How to limit disk usage of jobs

Known to work with HTCondor version: 7.0

HTCondor monitors how much disk space jobs consume in the scratch directory created for the job on the execute machine when the job runs. This scratch directory is typically only used by jobs which turn on HTCondor's file transfer mode (should_transfer_files=true). For such jobs, the scratch directory is the current working directory and they might write their output files into that directory while they are running.

One problem that can happen is that one job on a multi-cpu system uses up so much space that all other jobs fail due to lack of space. If the partition containing HTCondor's EXECUTE directory is shared by other tasks (including perhaps HTCondor), a full partition could cause additional things to fail as well.

How to preempt (evict) a job that uses too much disk space

The following configuration settings should be put in the config file of the execute machines (or the whole pool). The reason a number must be inserted for MAX_DISK_USAGE_KB instead of using the Disk attribute of the machine ClassAd is that the Disk attribute measures the amount of free space on the disk, not the amount of space promised to the job.

MAX_DISK_USAGE_KB = insert_number_here!
DISK_EXCEEDED = DiskUsage > $(MAX_DISK_USAGE_KB)

PREEMPT = ($(PREEMPT)) || ($(DISK_EXCEEDED))

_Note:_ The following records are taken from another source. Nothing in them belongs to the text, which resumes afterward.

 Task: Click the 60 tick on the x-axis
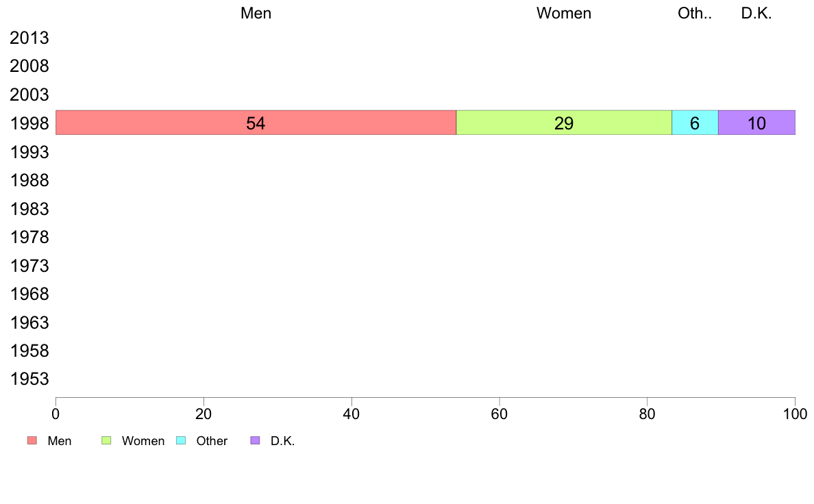click(x=500, y=414)
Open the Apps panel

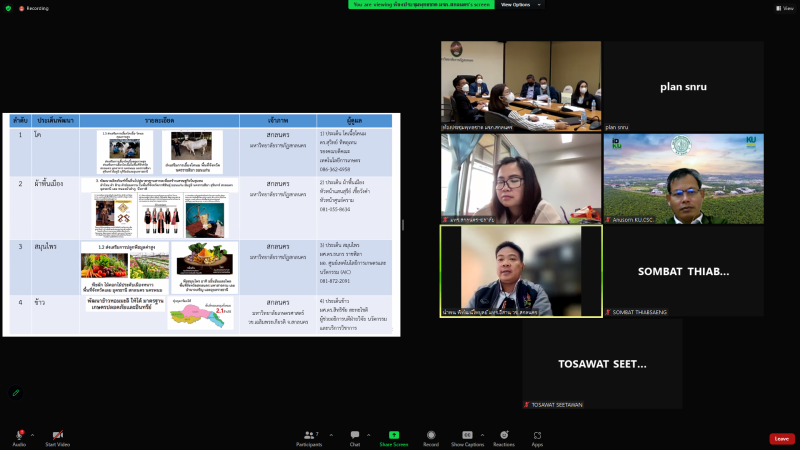(x=537, y=436)
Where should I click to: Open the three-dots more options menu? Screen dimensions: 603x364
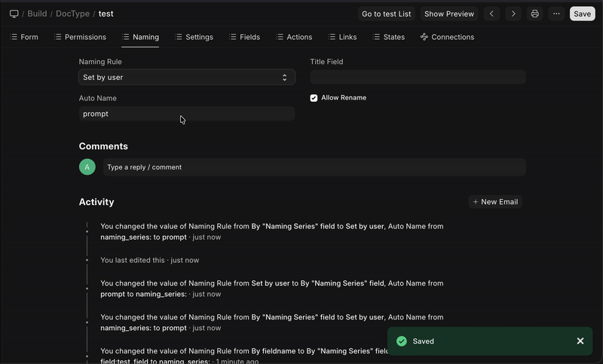tap(556, 14)
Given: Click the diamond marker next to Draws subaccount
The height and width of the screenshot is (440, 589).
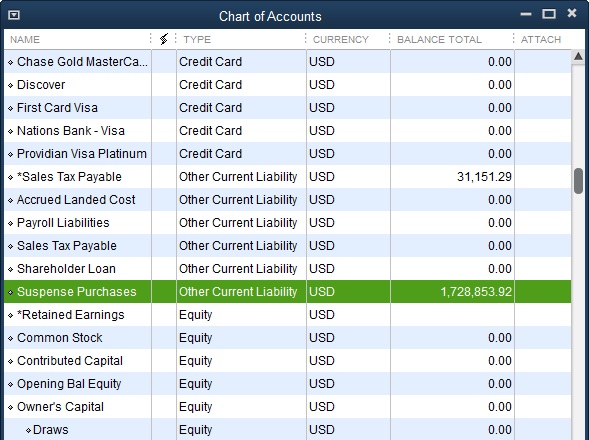Looking at the screenshot, I should point(29,430).
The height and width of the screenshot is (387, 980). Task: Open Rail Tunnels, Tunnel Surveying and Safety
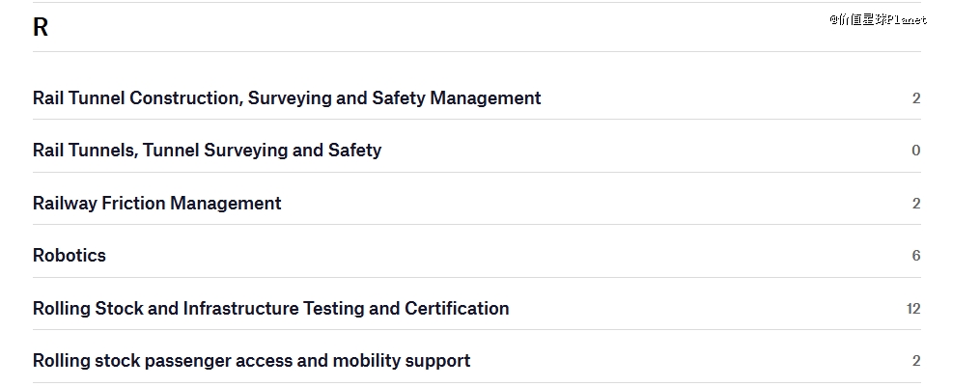pyautogui.click(x=207, y=150)

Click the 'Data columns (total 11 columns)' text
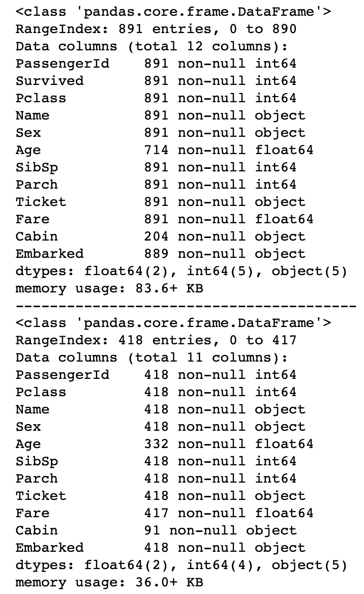(x=151, y=358)
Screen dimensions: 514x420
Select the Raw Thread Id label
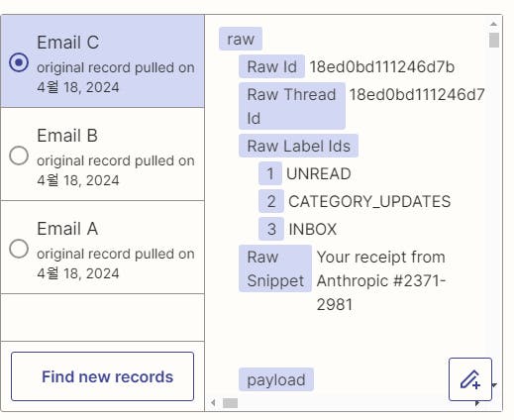pos(292,106)

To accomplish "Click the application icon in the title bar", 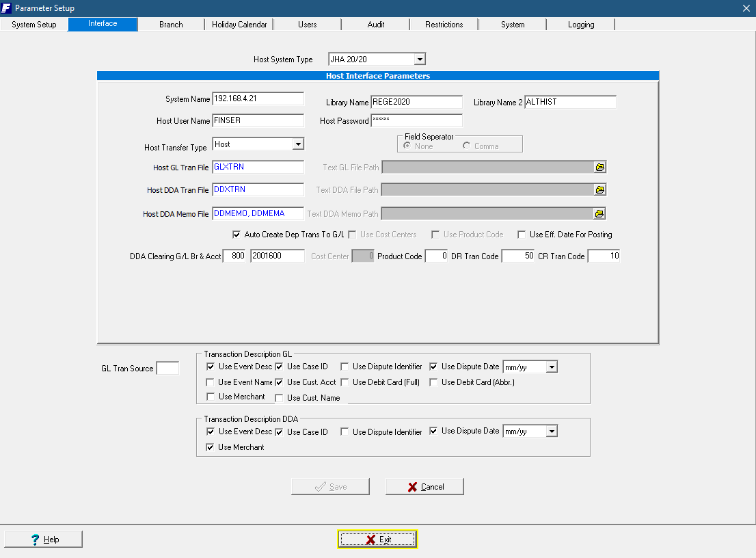I will click(7, 8).

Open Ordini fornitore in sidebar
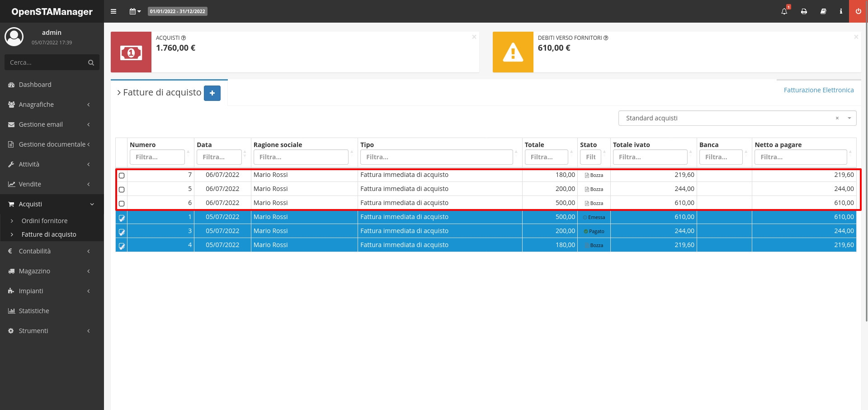click(44, 221)
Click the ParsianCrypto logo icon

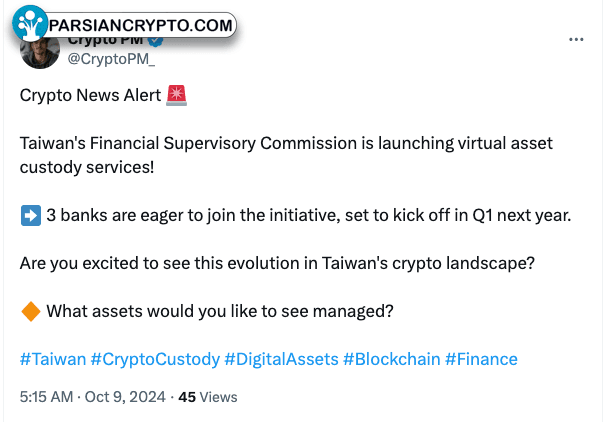pos(29,23)
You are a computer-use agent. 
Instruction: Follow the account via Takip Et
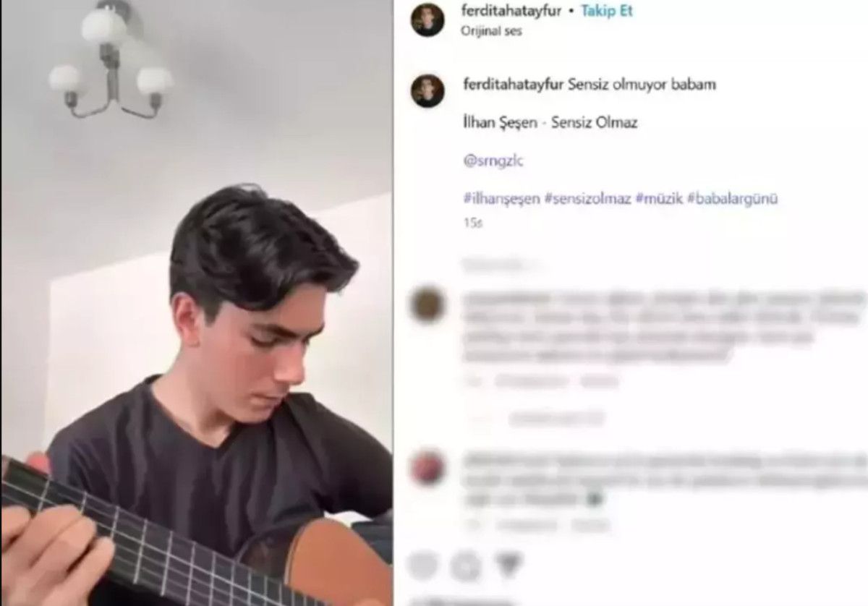608,12
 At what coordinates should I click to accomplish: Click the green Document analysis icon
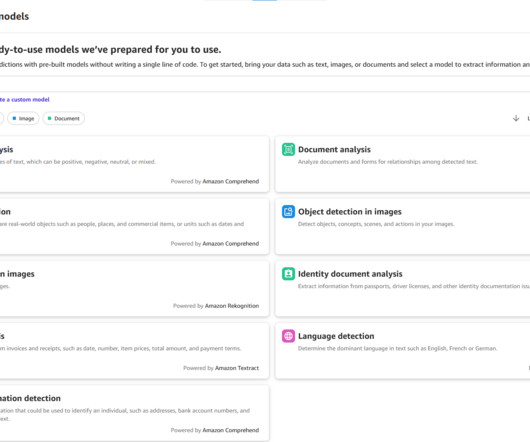click(x=288, y=149)
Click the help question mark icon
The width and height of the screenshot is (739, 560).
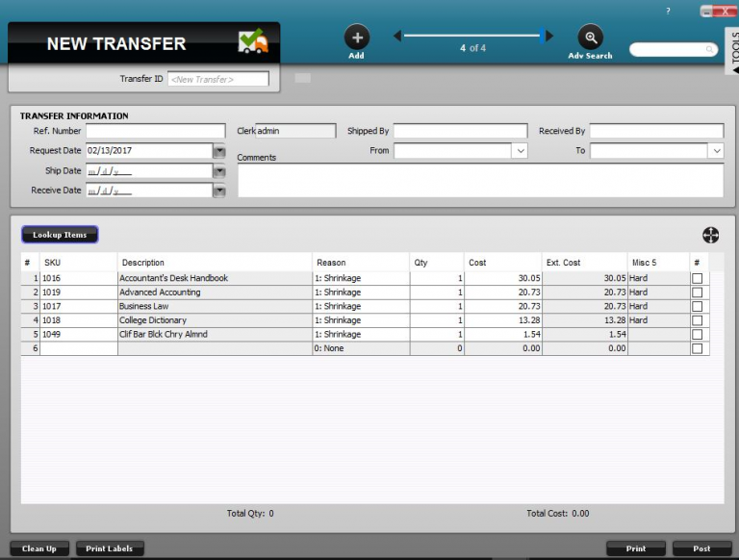pos(668,11)
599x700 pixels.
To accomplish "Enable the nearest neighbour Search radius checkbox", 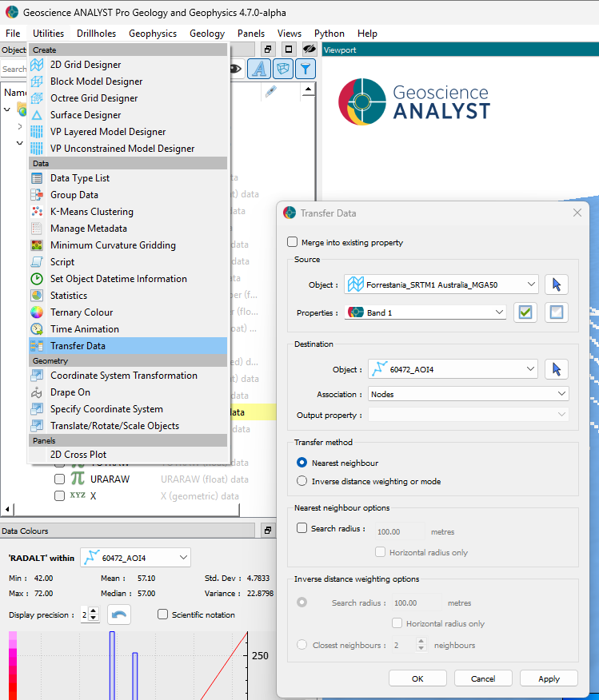I will tap(301, 528).
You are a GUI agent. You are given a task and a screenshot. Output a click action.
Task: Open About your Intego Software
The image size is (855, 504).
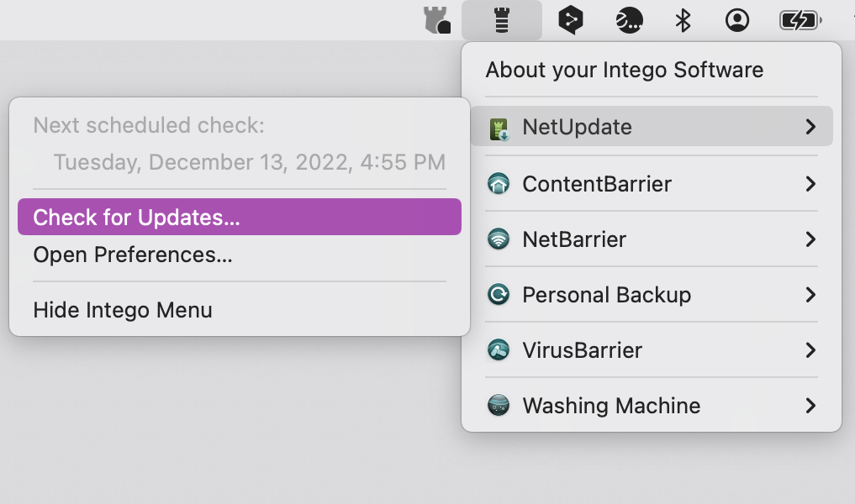[x=624, y=70]
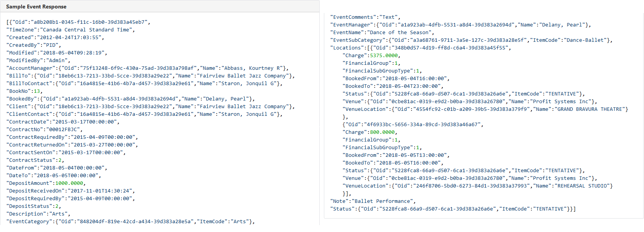Image resolution: width=644 pixels, height=232 pixels.
Task: Click the DepositAmount value 1000.0000
Action: point(69,183)
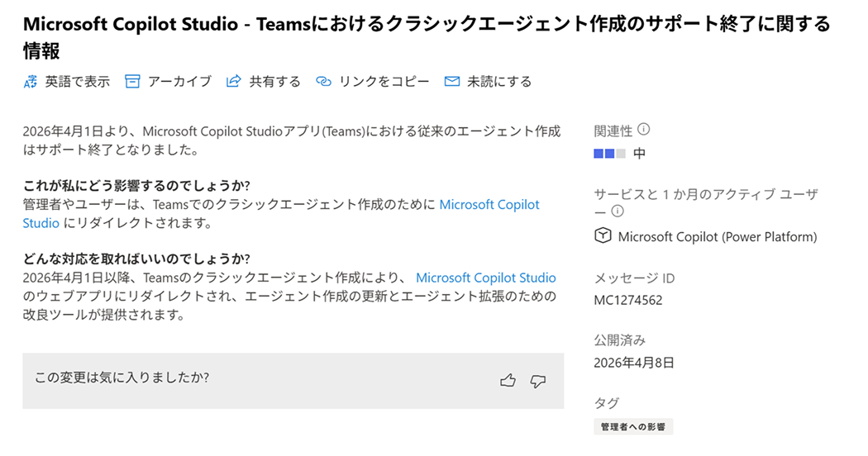Click the 管理者への影響 tag
The width and height of the screenshot is (868, 456).
pyautogui.click(x=633, y=427)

WANT_SUSPEND = ($(WANT_SUSPEND)) && ($(DISK_EXCEEDED)) =!= TRUE

How to configure a separate disk partition for each batch slot

The most effective way to control how much space jobs use is to put the execute directory for each slot on its own disk partition. Then you don't have to worry about a malformed job consuming massive amounts of disk space before PREEMPT has a chance to operate. Assuming you have already created the necessary partitions, you can configure HTCondor to use them like this:

SLOT1_EXECUTE = /path/to/execute1
SLOT2_EXECUTE = /path/to/execute2
...

How to hold/remove a job that uses too much disk

Jobs can hold or remove themselves by specifying a periodic_hold or periodic_remove expression. The schedd can also hold or remove jobs as dictated by the configuration expressions SYSTEM_PERIODIC_HOLD or SYSTEM_PERIODIC_REMOVE. These are all submit-side controls, whereas the PREEMPT example above is an execute-side control. One problem with the PREEMPT example is that it doesn't do a very good job of communicating to the job owner why the job was evicted. Putting the job on hold may help communicate better. Then the user knows to resubmit the job with disk memory requirements or investigate why the job used more disk than it should have. The following example configuration shows how to put jobs on hold from the submit-side when they use too much disk.

# When a job matches, insert the machine disk space into the
# job ClassAd so periodic_remove can refer to it.
MachineDiskString = "$$(Disk)"
SUBMIT_EXPRS = $(SUBMIT_EXPRS)  MachineDiskString

SYSTEM_PERIODIC_HOLD = MATCH_EXP_MachineDisk =!= UNDEFINED && \
                       DiskUsage > int(MATCH_EXP_MachineDiskString)

What if you care about free disk space, not disk space used?

The above sections are helpful when you are comparing against the disk space used, but sometimes it is better to worry about the free disk space. In large environments, especially when some of the execute nodes are desktop machines, hard drives aren't always the same size. In such cases, you might prefer to be concerned about the remaining space on the disk. The policy settings are similar, with a few small changes.

How to preempt (evict) a job when the disk is near full

As above, the following configuration settings should be put in the config file of the execute machines (or the whole pool). The TotalDisk ClassAd provides the amount of disk space free, not the total capacity of the disk.

MIN_FREE_DISK_KB = insert_number_here
DISK_EXCEEDED = TotalDisk < $(MIN_FREE_DISK_KB)

PREEMPT = ($(PREEMPT)) || ($(DISK_EXCEEDED))

WANT_SUSPEND = ($(WANT_SUSPEND)) && ($(DISK_EXCEEDED)) =!= TRUE

How to hold/remove a job running on a near-full disk

Jobs can hold or remove themselves by specifying a periodic_hold or periodic_remove expression. The schedd can also hold or remove jobs as dictated by the configuration expressions SYSTEM_PERIODIC_HOLD or SYSTEM_PERIODIC_REMOVE. These are all submit-side controls, whereas the PREEMPT example above is an execute-side control. One problem with the PREEMPT example is that it doesn't do a very good job of communicating to the job owner why the job was evicted. Putting the job on hold may help communicate better. Then the user knows to resubmit the job with disk requirements or investigate why the job used more disk than it should have. The following example configuration shows how to put jobs on hold from the submit-side when the disk is nearly full.

# When a job matches, insert the machine disk space into the
# job ClassAd so periodic_remove can refer to it.
MachineTotalDiskString = "$$(TotalDisk)"
SUBMIT_EXPRS = $(SUBMIT_EXPRS)  MachineTotalDiskString

MIN_FREE_DISK_FOR_HOLD = ( MATCH_TotalDisk - insert_a_value_in_KB_here )

SYSTEM_PERIODIC_HOLD = MATCH_EXP_MachineTotalDisk =!= UNDEFINED && \
                      ( DiskUsage > $(MIN_FREE_DISK_FOR_HOLD) )